Entries shown:
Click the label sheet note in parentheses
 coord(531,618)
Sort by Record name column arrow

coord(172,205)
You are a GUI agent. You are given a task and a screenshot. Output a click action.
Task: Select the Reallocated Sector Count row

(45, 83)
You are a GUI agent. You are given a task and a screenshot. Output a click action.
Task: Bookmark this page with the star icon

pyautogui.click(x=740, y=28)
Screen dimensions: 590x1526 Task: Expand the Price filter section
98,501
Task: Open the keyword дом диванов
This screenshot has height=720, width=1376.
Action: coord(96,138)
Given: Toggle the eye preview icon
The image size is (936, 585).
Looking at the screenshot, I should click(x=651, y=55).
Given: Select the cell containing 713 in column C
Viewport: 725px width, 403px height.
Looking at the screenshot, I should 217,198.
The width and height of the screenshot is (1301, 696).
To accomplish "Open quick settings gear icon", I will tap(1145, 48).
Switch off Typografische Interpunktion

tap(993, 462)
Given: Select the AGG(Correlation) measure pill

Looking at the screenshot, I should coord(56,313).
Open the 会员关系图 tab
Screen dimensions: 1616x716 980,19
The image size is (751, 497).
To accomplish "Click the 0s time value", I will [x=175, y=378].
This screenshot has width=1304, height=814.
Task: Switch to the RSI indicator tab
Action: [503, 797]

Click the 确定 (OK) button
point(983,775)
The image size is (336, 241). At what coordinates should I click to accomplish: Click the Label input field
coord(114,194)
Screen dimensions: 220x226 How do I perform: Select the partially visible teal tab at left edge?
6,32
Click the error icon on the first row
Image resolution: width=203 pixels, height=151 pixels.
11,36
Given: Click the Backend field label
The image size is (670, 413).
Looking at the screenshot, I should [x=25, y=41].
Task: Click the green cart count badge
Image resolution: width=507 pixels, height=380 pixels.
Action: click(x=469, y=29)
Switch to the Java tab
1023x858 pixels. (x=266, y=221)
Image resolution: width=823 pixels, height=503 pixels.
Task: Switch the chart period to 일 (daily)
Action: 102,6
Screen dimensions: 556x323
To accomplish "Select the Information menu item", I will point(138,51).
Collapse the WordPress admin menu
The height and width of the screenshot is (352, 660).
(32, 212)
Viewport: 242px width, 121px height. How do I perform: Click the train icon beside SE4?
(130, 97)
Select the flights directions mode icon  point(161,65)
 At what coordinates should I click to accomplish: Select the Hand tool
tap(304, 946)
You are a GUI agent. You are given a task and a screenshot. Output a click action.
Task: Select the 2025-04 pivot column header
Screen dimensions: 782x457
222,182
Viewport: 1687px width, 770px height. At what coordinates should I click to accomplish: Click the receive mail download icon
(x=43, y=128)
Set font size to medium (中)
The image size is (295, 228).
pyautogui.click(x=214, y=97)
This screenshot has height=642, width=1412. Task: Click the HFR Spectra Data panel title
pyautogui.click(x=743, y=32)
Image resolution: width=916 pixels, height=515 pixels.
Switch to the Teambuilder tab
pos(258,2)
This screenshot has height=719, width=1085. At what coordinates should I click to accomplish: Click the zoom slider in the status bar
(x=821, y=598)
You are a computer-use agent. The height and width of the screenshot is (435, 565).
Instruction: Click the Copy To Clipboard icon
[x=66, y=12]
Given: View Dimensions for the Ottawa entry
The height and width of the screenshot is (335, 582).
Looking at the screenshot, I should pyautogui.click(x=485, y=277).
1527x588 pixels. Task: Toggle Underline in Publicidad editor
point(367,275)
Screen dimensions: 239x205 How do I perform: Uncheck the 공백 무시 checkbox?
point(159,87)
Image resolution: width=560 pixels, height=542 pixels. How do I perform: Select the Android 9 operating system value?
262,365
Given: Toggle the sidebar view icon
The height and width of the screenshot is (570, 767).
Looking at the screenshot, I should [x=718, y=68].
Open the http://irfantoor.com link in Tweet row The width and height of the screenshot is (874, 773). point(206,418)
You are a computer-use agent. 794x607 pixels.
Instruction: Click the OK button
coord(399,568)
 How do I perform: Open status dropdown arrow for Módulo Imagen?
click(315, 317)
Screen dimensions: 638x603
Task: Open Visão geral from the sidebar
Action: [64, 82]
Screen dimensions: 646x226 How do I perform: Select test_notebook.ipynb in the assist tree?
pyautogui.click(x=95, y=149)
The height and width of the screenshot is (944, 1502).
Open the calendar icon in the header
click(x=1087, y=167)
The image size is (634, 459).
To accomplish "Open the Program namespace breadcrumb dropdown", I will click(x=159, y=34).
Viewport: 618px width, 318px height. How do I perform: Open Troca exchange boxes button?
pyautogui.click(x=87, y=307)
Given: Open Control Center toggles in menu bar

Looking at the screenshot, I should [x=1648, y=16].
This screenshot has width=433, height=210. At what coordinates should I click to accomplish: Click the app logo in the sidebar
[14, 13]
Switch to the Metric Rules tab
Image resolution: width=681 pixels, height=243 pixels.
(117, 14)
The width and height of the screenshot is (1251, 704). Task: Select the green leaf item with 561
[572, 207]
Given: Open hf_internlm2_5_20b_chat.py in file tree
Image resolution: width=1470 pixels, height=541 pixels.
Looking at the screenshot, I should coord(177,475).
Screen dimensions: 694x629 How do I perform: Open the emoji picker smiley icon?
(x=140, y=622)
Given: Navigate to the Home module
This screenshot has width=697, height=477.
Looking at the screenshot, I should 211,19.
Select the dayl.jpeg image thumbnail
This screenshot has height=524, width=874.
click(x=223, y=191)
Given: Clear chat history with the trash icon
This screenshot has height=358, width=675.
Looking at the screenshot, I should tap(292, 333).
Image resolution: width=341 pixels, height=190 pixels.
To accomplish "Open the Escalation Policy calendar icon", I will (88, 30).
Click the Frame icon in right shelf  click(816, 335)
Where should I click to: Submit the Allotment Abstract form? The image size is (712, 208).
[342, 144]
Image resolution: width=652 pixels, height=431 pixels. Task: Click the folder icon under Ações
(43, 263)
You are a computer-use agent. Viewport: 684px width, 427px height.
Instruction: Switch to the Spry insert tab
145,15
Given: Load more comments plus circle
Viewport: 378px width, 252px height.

To do:
Print the rows from the line with "Task: Click the green cart count badge" up to and including the line with "point(367,275)", reproducing each line verbatim.

Output of the task:
Task: Click the green cart count badge
Image resolution: width=507 pixels, height=380 pixels.
Action: click(x=469, y=29)
Switch to the Java tab
1023x858 pixels. (x=266, y=221)
Image resolution: width=823 pixels, height=503 pixels.
Task: Switch the chart period to 일 (daily)
Action: 102,6
Screen dimensions: 556x323
To accomplish "Select the Information menu item", I will point(138,51).
Collapse the WordPress admin menu
The height and width of the screenshot is (352, 660).
(32, 212)
Viewport: 242px width, 121px height. How do I perform: Click the train icon beside SE4?
(130, 97)
Select the flights directions mode icon  point(161,65)
 At what coordinates should I click to accomplish: Select the Hand tool
tap(304, 946)
You are a GUI agent. You are given a task and a screenshot. Output a click action.
Task: Select the 2025-04 pivot column header
Screen dimensions: 782x457
222,182
Viewport: 1687px width, 770px height. At what coordinates should I click to accomplish: Click the receive mail download icon
(x=43, y=128)
Set font size to medium (中)
The image size is (295, 228).
pyautogui.click(x=214, y=97)
This screenshot has height=642, width=1412. Task: Click the HFR Spectra Data panel title
pyautogui.click(x=743, y=32)
Image resolution: width=916 pixels, height=515 pixels.
Switch to the Teambuilder tab
pos(258,2)
This screenshot has height=719, width=1085. At what coordinates should I click to accomplish: Click the zoom slider in the status bar
(x=821, y=598)
You are a computer-use agent. The height and width of the screenshot is (435, 565).
Instruction: Click the Copy To Clipboard icon
[x=66, y=12]
Given: View Dimensions for the Ottawa entry
The height and width of the screenshot is (335, 582).
Looking at the screenshot, I should pyautogui.click(x=485, y=277).
1527x588 pixels. Task: Toggle Underline in Publicidad editor
point(367,275)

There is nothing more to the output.